Le Figaro Santé – Cancer : le maintien dans l’emploi est-il souhaitable ?


13 septembre 2017

 

Rester actif malgré le diagnostic de cancer serait bénéfique économiquement et socialement, pour le malade, mais également pour son entreprise et l’Assurance maladie.

Lorsqu’un salarié apprend qu’il a un cancer, à la question du traitement médical de sa maladie peuvent s’ajouter des inquiétudes sur l’avenir de son travail. Et malheureusement, ces inquiétudes sont parfois légitimes. Selon Cancer@Work, un club d’entreprises qui milite pour une meilleure intégration de la maladie, la survenue d’un cancer multiplie actuellement par trois la probabilité de se retrouver au chômage pour le salarié «par rapport à une situation sans cancer.»

Pourtant, contre toute attente, l’entreprise, l’Assurance maladie tout comme le salarié auraient intérêt à ce que ce dernier demeure à son poste, que ce soit en tiers-temps, à mi-temps ou en deux-tiers temps. C’est le résultat d’une étude menée par des économistes, sous la direction de Nicolas Bouzou, qui s’intéressent à la situation des 140.000 salariés par an à être diagnostiqués d’un cancer.

Ne pas licencier

 

Selon leur rapport, publié le 5 septembre: «À partir du moment où l’employé atteint d’un cancer peut effectuer au moins un tiers-temps, et même dans l’hypothèse d’une baisse durable de sa productivité, il est plus rentable pour l’entreprise de le conserver à son poste plutôt que de le licencier et de former un nouvel employé». Le licenciement coûterait ainsi 7323 euros à l’entreprise, tandis que cette dernière gagnerait 2 276 euros à partir du moment où le salarié reste en tiers-temps.

«Il est plus rentable pour l’entreprise de conserver le salarié à son poste plutôt que de le licencier et de former un nouvel employé
Rapport «Travailler avec un cancer» de l’association Cancer@work.

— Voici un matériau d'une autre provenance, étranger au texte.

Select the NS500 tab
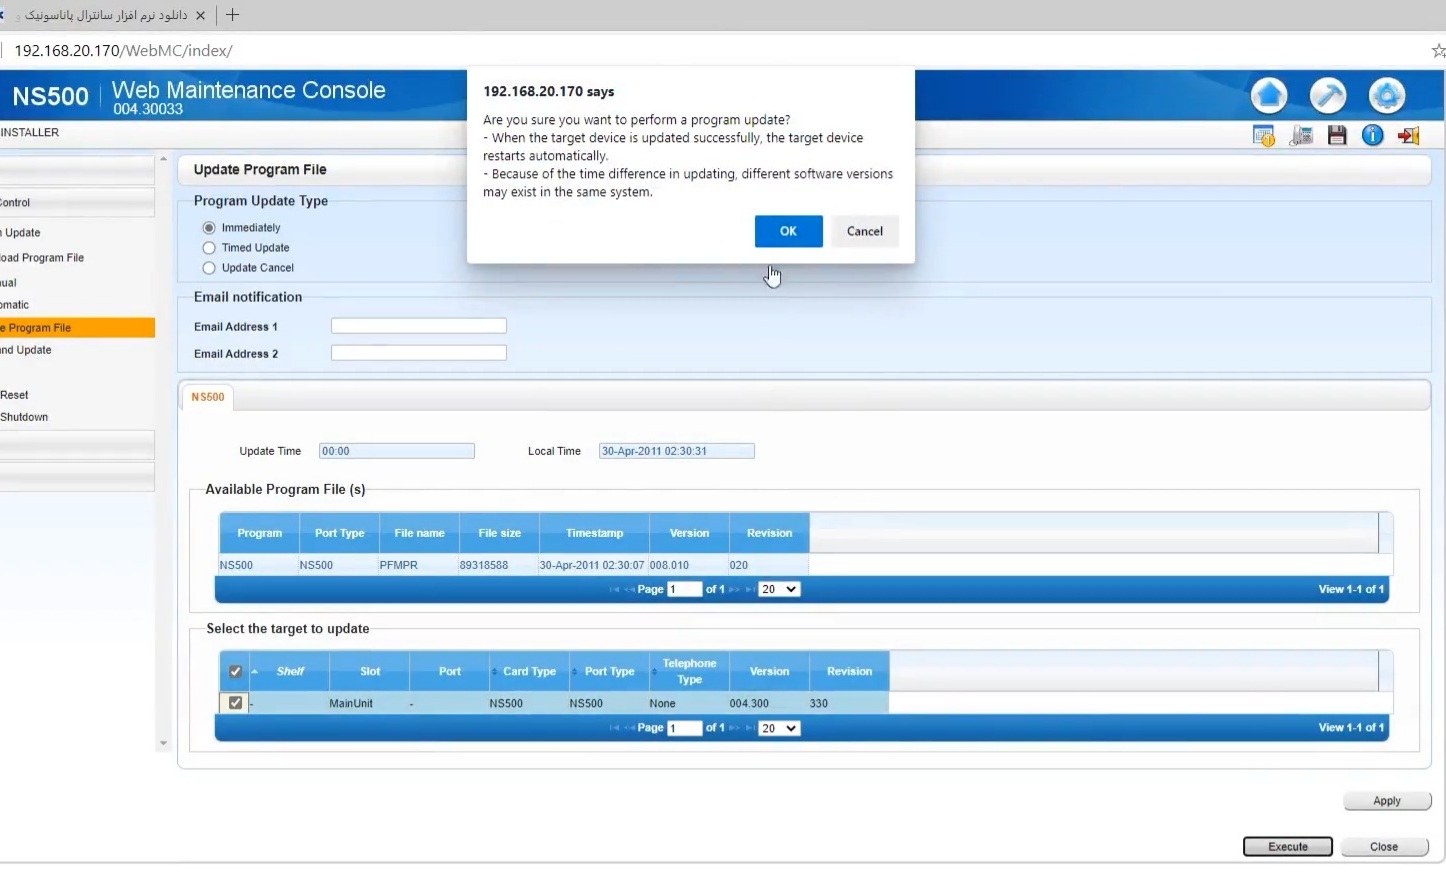 (208, 397)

Pour le salarié, le maintien dans l’emploi «est financièrement plus confortable que le chômage grâce à l’indemnité compensatoire versée par l’Assurance maladie et qui lui permet de conserver son niveau de revenus pendant un an». Pour les comptes publics c’est également un avantage à partir du moment où le salarié réalise un mi-temps. Selon les calculs des économistes, cela coûte 4577 euros aux finances publiques l’année suivant le diagnostic de garder un salarié en tiers-temps, contre un gain de 106 euros et de 4788 euros respectivement si un mi-temps ou un tiers-temps est aménagé.

De même, lors de la période de traitement (qui dure en moyenne quatre mois, après le diagnostic), il est intéressant économiquement pour les trois parties, selon l’étude de maintenir le salarié en temps partiel, s’il le souhaite. D’après l’Institut national contre le cancer, près de 77% des personnes sous traitement seraient en mesure de travailler.

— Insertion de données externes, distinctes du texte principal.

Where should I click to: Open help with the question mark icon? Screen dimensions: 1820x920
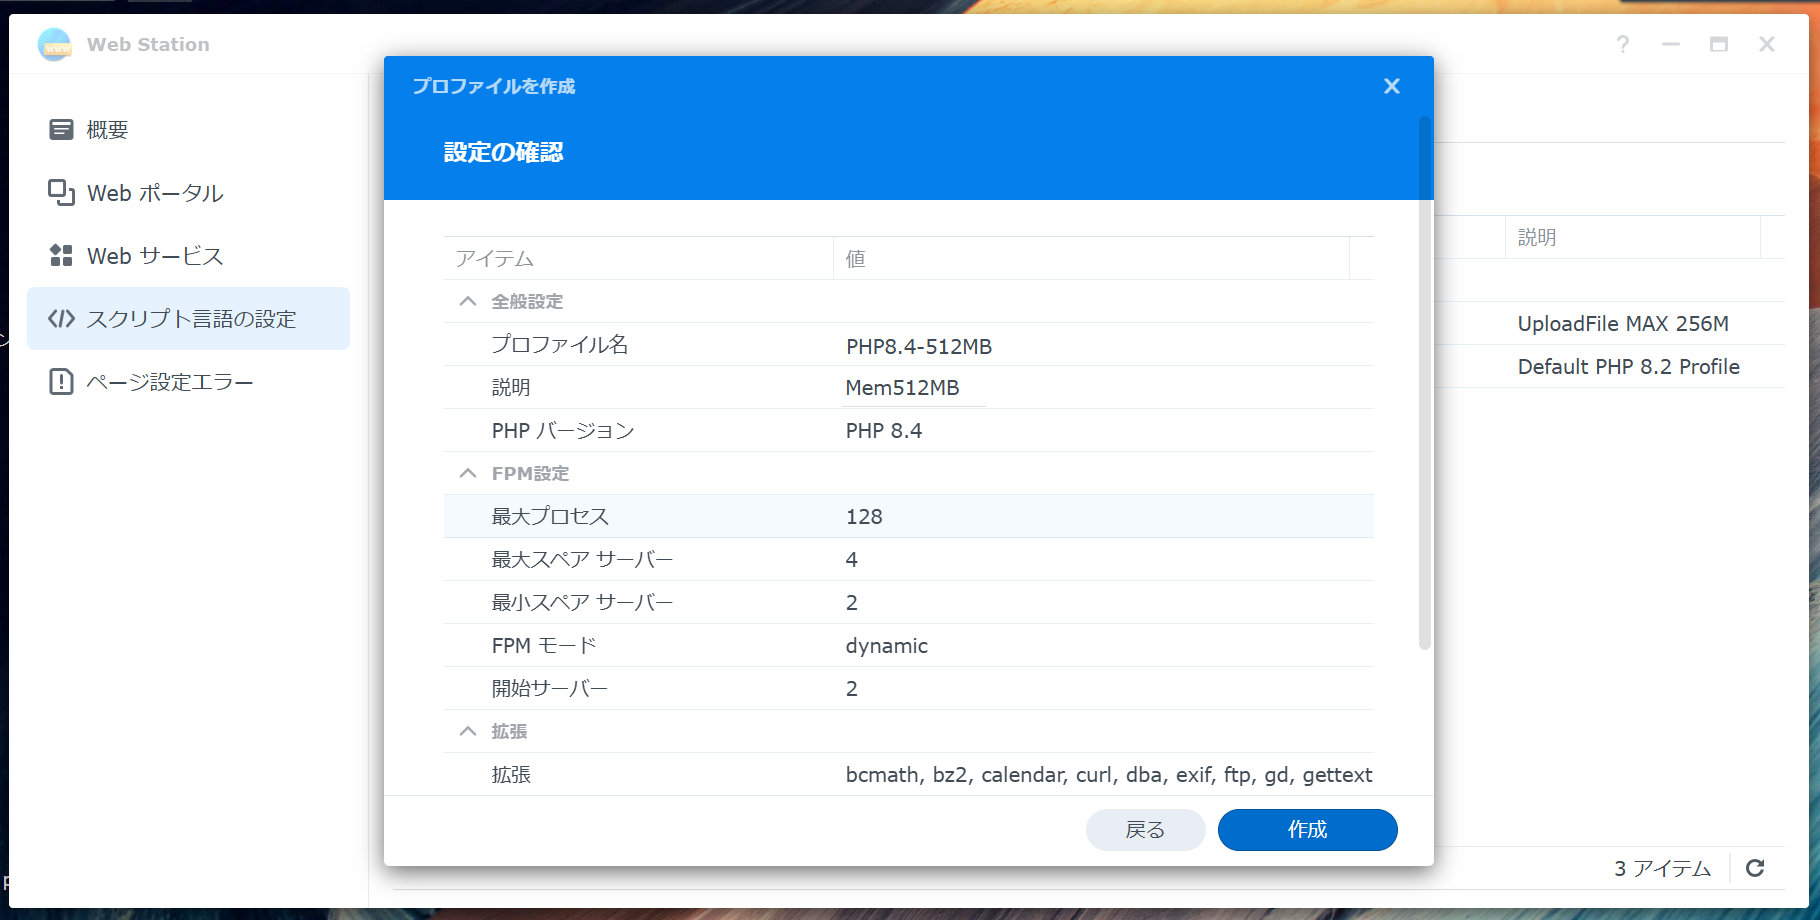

«Continuer sa vie d’avant»

Au-delà de l’aspect économique, le maintien en emploi est socialement valorisant pour les personnes atteintes de cancer. «Ma conviction est que l’entreprise est le lien social le plus fort avec la famille. Or casser ces liens peut être dommageable pour le salarié», assure Philippe Salle, PDG du groupe Elior et président du club Cancer@work.

Une affirmation à laquelle adhère Zoé Rollin, professeur agréée en sciences sociale et co-auteur de l’ouvrage Sociologie du cancer: «Un salarié qui continue de travailler ne le fait pas uniquement pour des raisons financières, il le fait aussi car le travail que l’on occupe est une dimension forte de notre identité. Garder son emploi, même temporairement, c’est continuer sa vie d’avant, un peu plus longtemps.»

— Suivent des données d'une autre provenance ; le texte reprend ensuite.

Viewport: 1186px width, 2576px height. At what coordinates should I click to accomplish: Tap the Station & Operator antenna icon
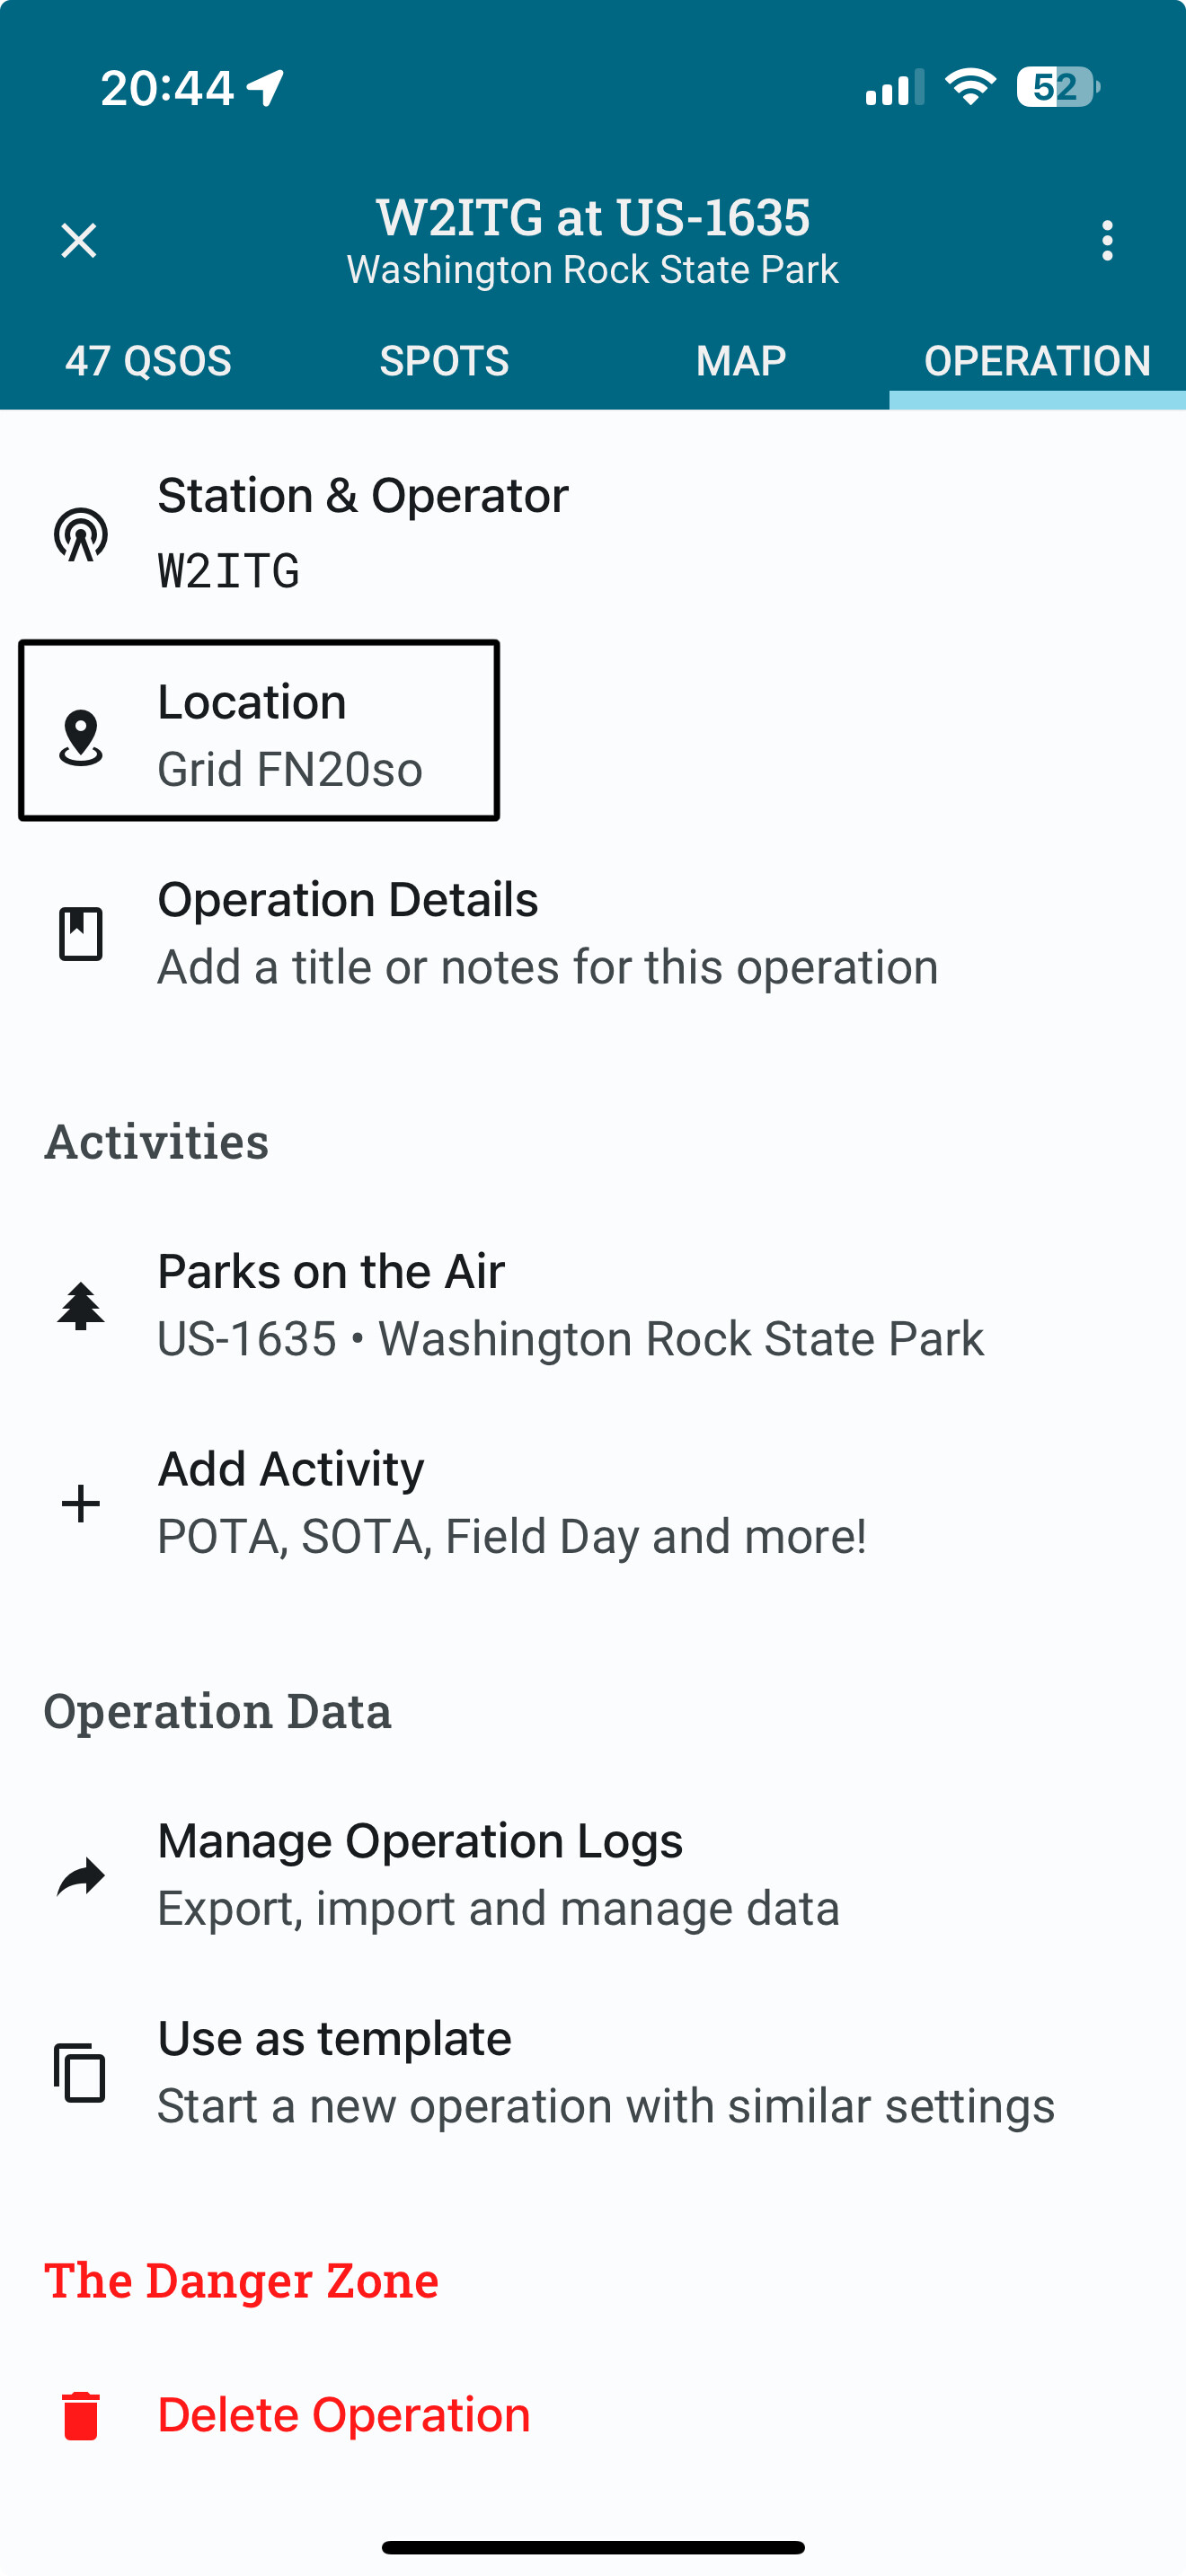[x=81, y=535]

«Garder son emploi, même temporairement, c’est continuer sa vie d’avant, un peu plus longtemps. »
Zoé Rollin, professeur agréée en sciences sociale et co-auteur de l’ouvrage Sociologie du cancer.

«Selon les témoignages que nous avons recueillis, les malades sont les principaux demandeurs de temps aménagés», explique Nicolas Bouzou, économiste, directeur de l’étude et fondateur d’Asterès, qui rappelle qu’en France «le temps partiel existe pour pallier ces situations, mais qu’il est très peu utilisé par les entreprises.»

L’économiste précise tout de même: «Il reste très important que le salarié ait le droit absolu de travailler ou pas, en fonction de comment il se sent physiquement.»